- _TESTO SELEZIONATO_:
::::

Perché mai abbiano deciso di buttarmi a mare non lo so. Ma di norma cominciamo a odiare coloro che abbiamo maltrattato e desideriamo non posare mai più gli occhi su di loro.

Susan Barton

In questo passaggio, Susan fa riferimento agli uomini sulla nave che l’hanno gettata in mare insieme al capitano assassinato. La citazione non solo rivela che lei sia stata vittima di abusi a bordo della nave, ma fa anche una profonda e agghiacciante riflessione riguardo la natura dell’abuso: come se stesse ripetendo un proverbio ben noto, afferma che coloro di cui abbiamo abusato, alla fine finiamo per odiarli. Non spiega né definisce la sua frase e quindi viene lasciata così sospesa, come una domanda in attesa di risposta. È vero che finiamo per odiare le persone di cui abusiamo? E se così fosse, perché? E cosa può dirci questo riguardo le continue relazioni tra bianchi e neri di cui Foe tratta? Chi, nella storia, ha ricevuto più abusi di Venerdì e i suoi compagni schiavi? Coetzee sta forse suggerendo che i veri abusi della schiavitù hanno portato all’odio razziale e al razzismo?

Ora, sarei lieta di raccontarvi la storia di questo singolare Cruso, come l’ho udita dalle sue stesse labbra. Le storie che mi ha narrato, però, erano così diverse e inconciliabili da indurmi a concludere che l’età e l’isolamento facessero ormai sentire il loro peso sulla memoria, e che Cruso non sapesse più distinguere verità e fantasia.

Susan Barton

Il Cruso che Susan trova sull’isola è significativamente diverso da quello del Robinson Crusoe di Daniel Defoe. Come sottintende questa citazione, la realtà è molto diversa da quella drammatizzata e romanticizzata in letteratura, soprattutto nel caso di una storia come quella di Robinson Crusoe. Coetzee qui chiede: quale sarebbe davvero la realtà del naufrago? Molto probabilmente, avrebbe perso ogni concezione della realtà.

“Nulla si dimentica”, disse; e poi: “Nulla di ciò che ho dimenticato vale il ricordo.”

Cruso

Questa è la risposta di Cruso a Susan quando gli chiede se abbia tenuto un diario o il conto dei giorni o se abbia annotato qualsiasi cosa in generale. Non è così, spiega, ha perso traccia della sua storia personale. Quando la racconta è infatti tutto confuso, le sue storie sono contraddittorie, ma le sue sensazioni a riguardo sono ben espresse in questa citazione: ricorda tutto in un modo talmente disorganizzato che gli sembra non avere valore. Susan è il suo opposto, perché crede nell’importanza di registrare gli eventi.

“Lascerò dietro di me i terrazzi e i muretti” disse. “Saranno sufficienti.”

::::

Trascrivi fedelmente la parte del commento alle citazioni da Foe che va da "Ora, sarei lieta" a "verità e fantasia.". Questi record provengono da un'altra fonte.

(Record per individuare elementi)
::::

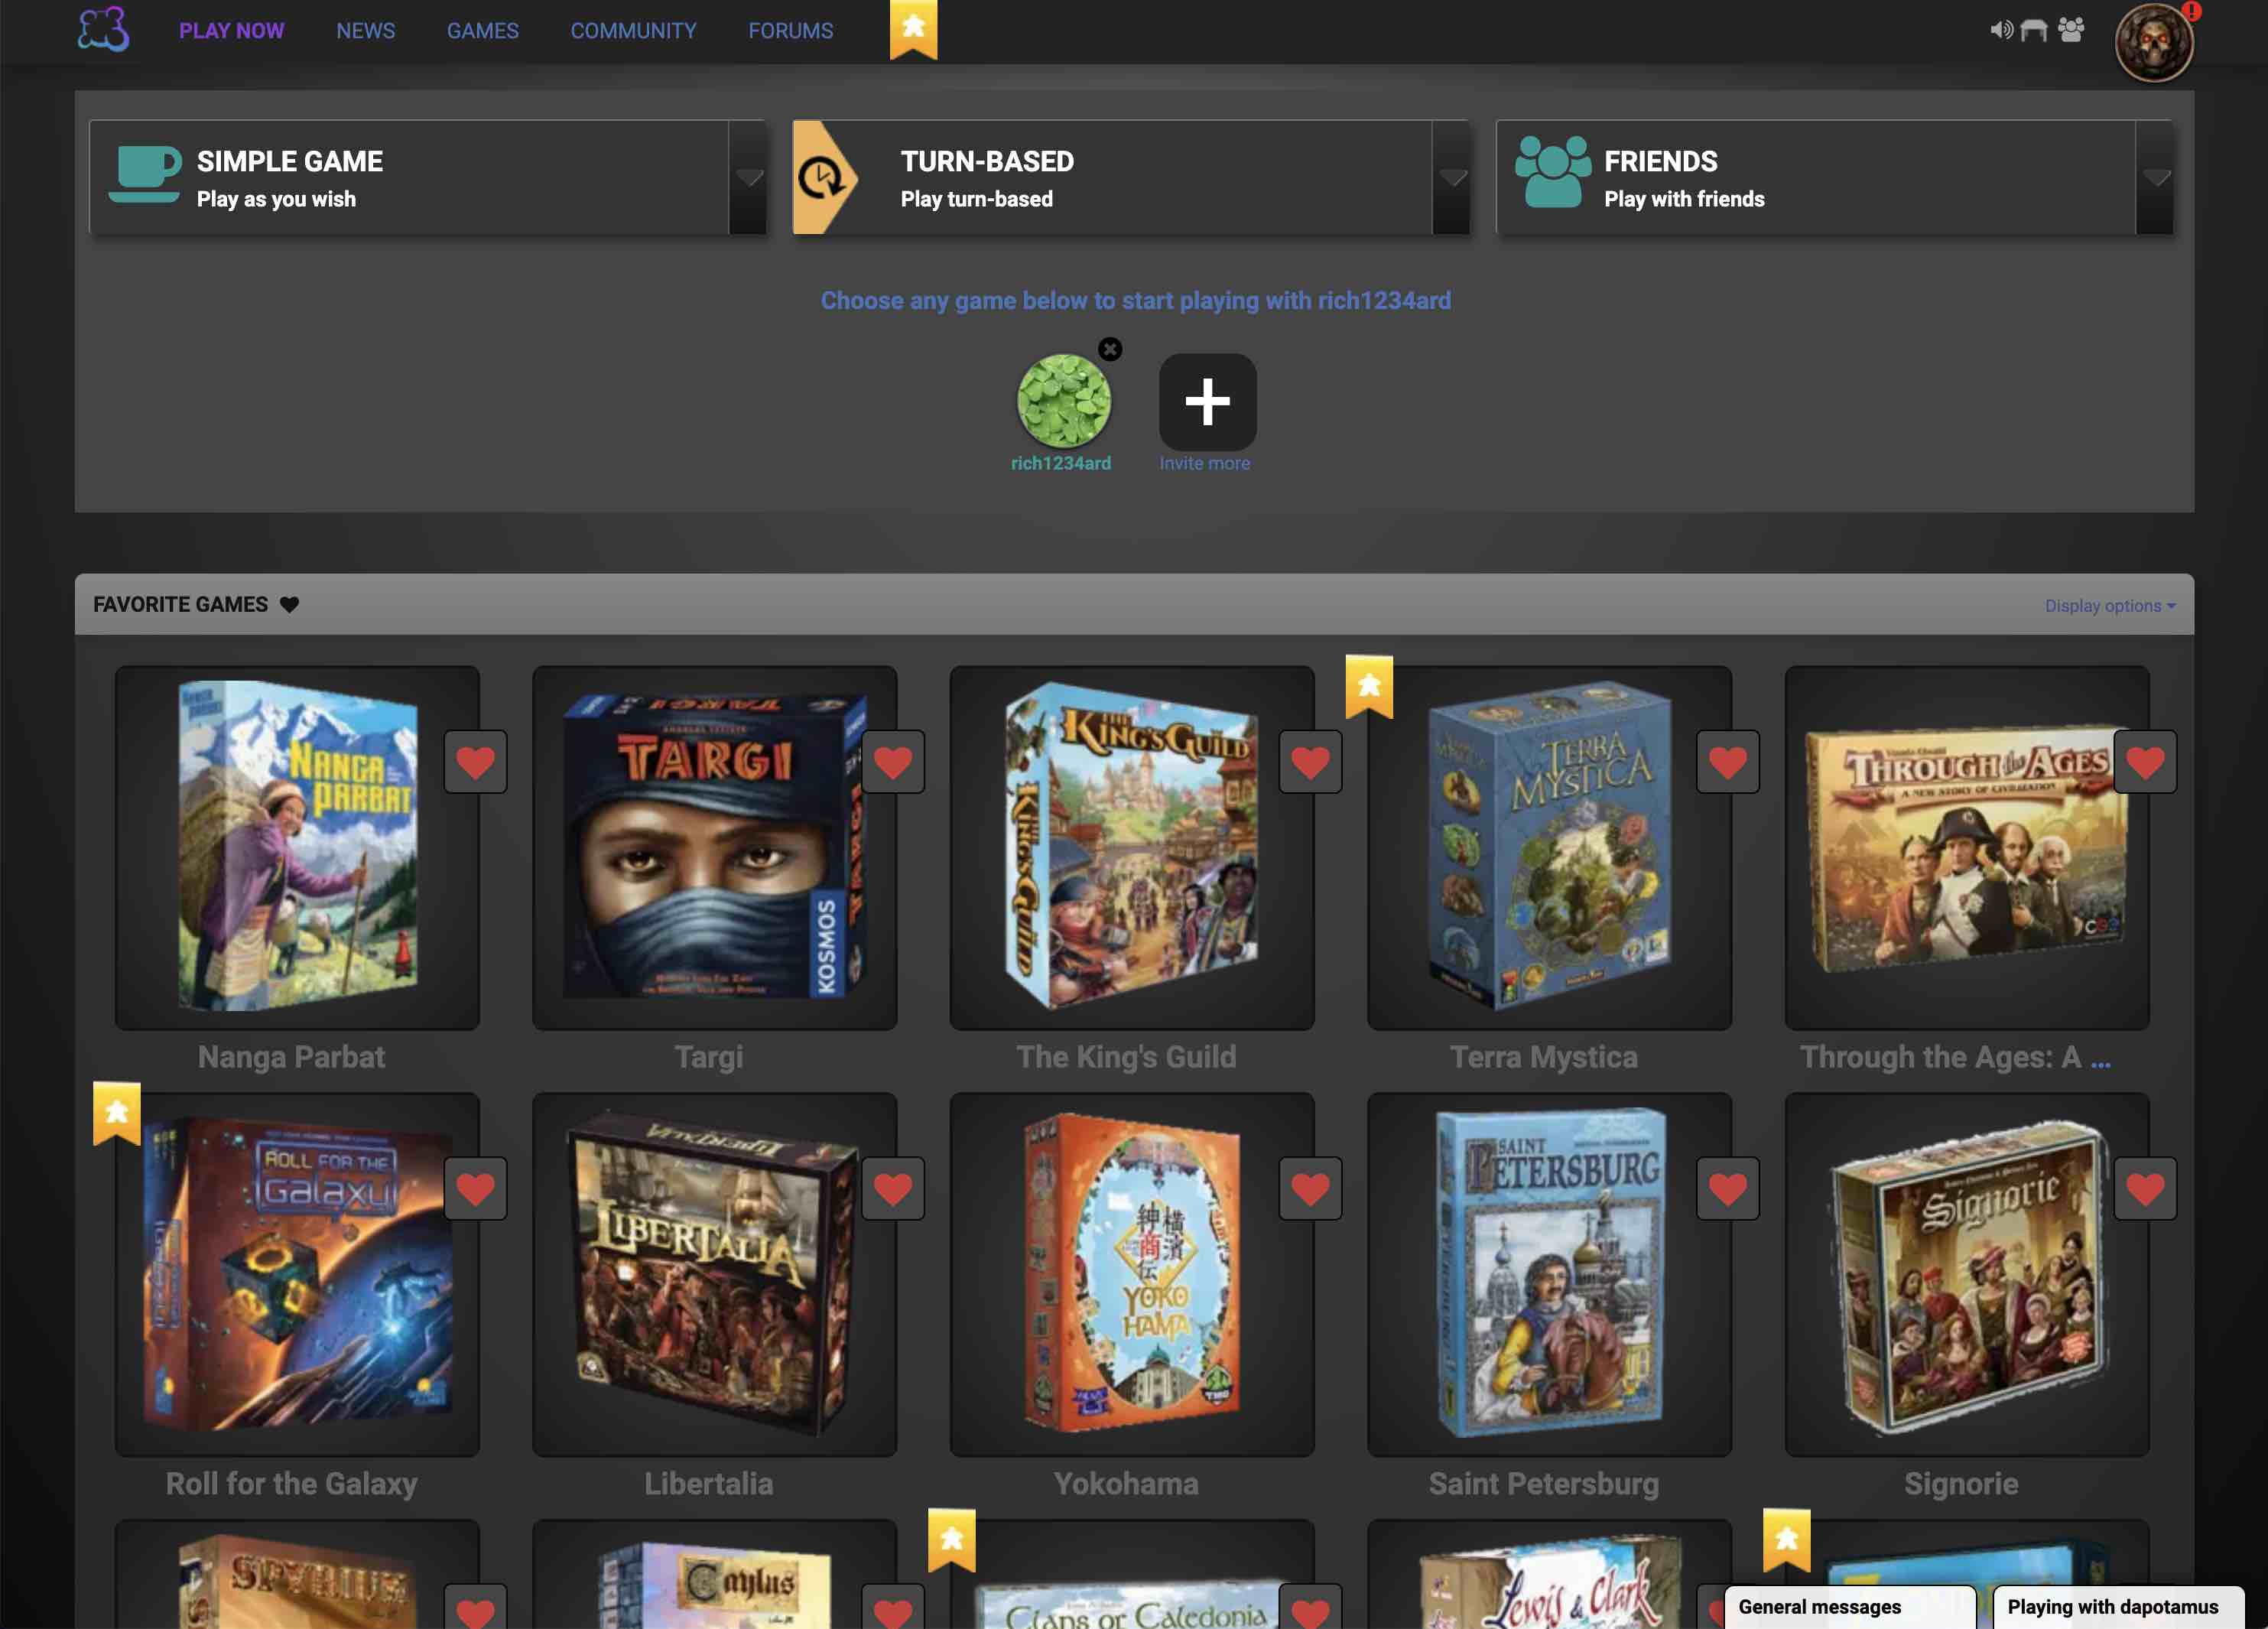2268x1629 pixels.
Task: Open the user avatar profile menu
Action: click(2154, 43)
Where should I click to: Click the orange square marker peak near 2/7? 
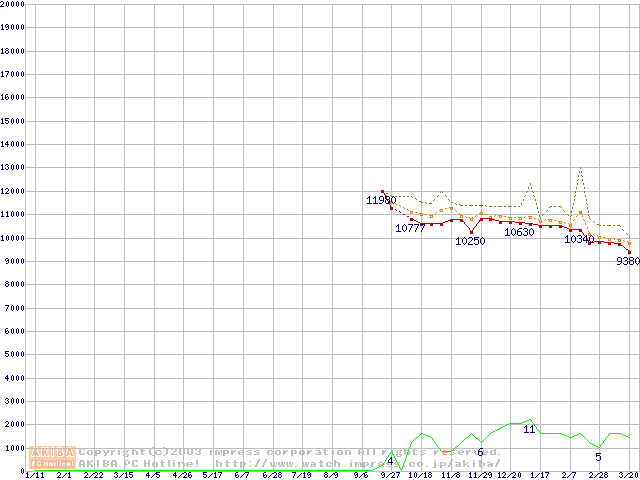coord(580,212)
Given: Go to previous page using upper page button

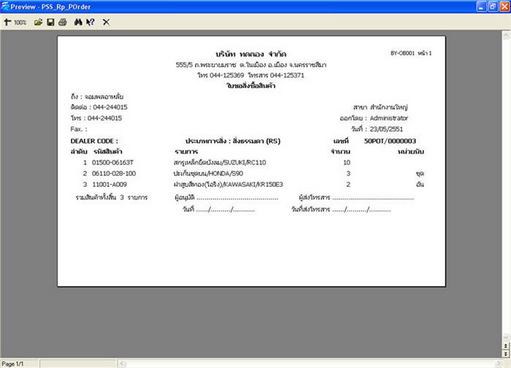Looking at the screenshot, I should tap(506, 346).
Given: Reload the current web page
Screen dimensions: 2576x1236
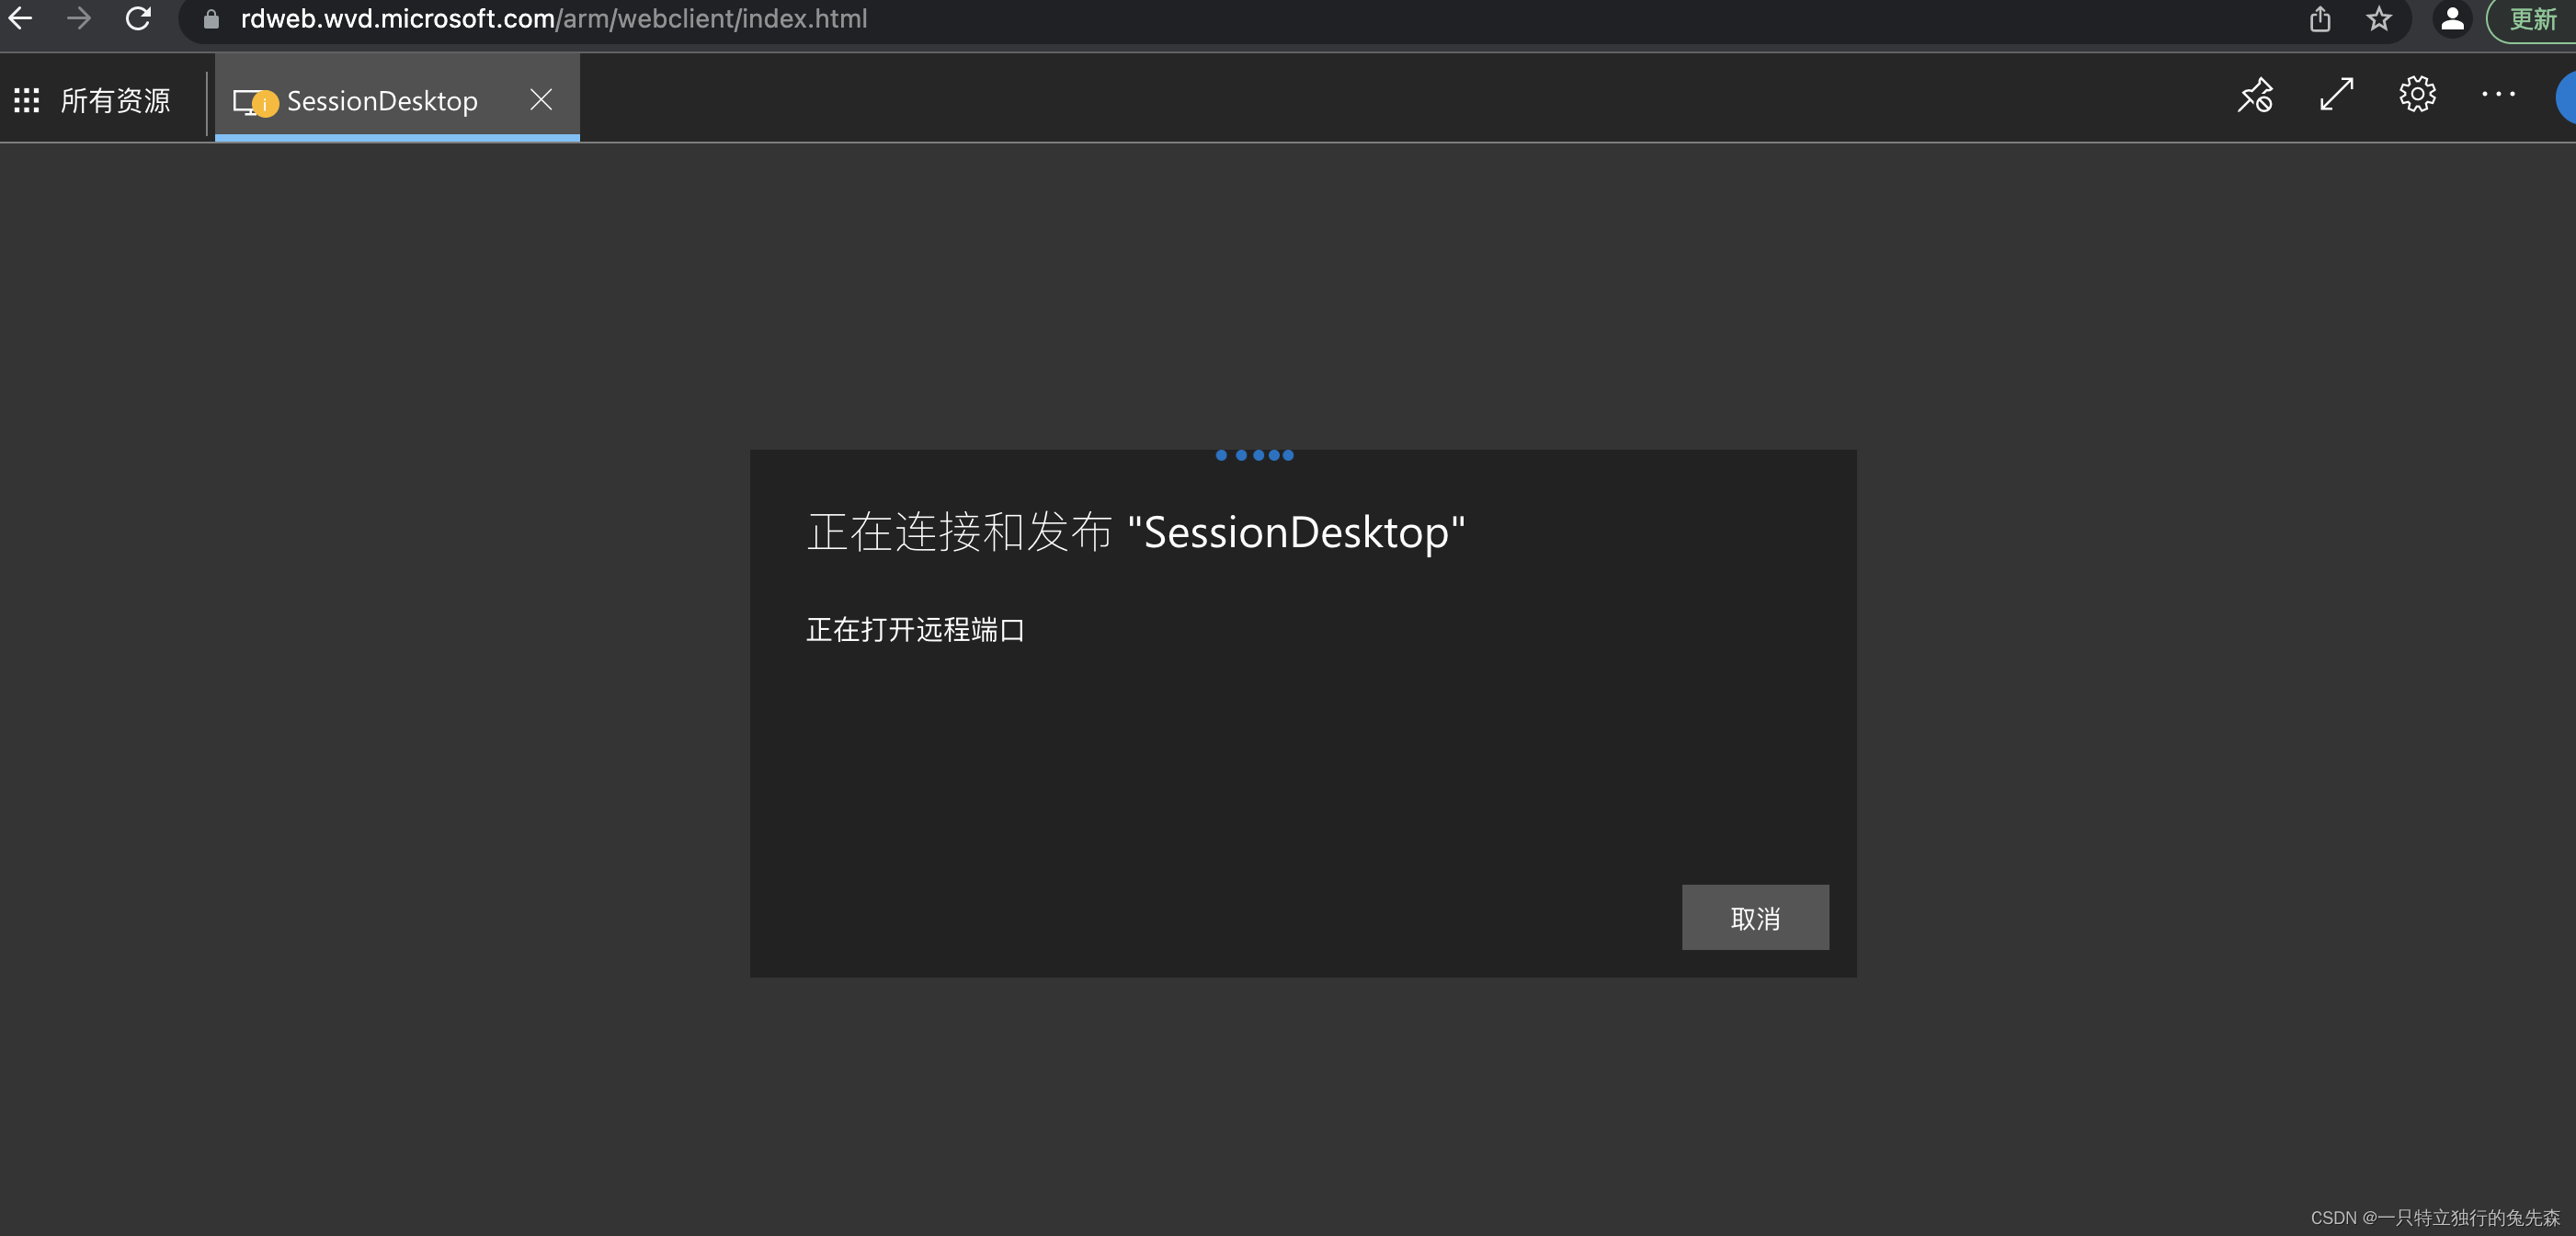Looking at the screenshot, I should tap(138, 18).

::::

- _RISPOSTA ALL'ESERCIZIO_:
Ora, sarei lieta di raccontarvi la storia di questo singolare Cruso, come l’ho udita dalle sue stesse labbra. Le storie che mi ha narrato, però, erano così diverse e inconciliabili da indurmi a concludere che l’età e l’isolamento facessero ormai sentire il loro peso sulla memoria, e che Cruso non sapesse più distinguere verità e fantasia.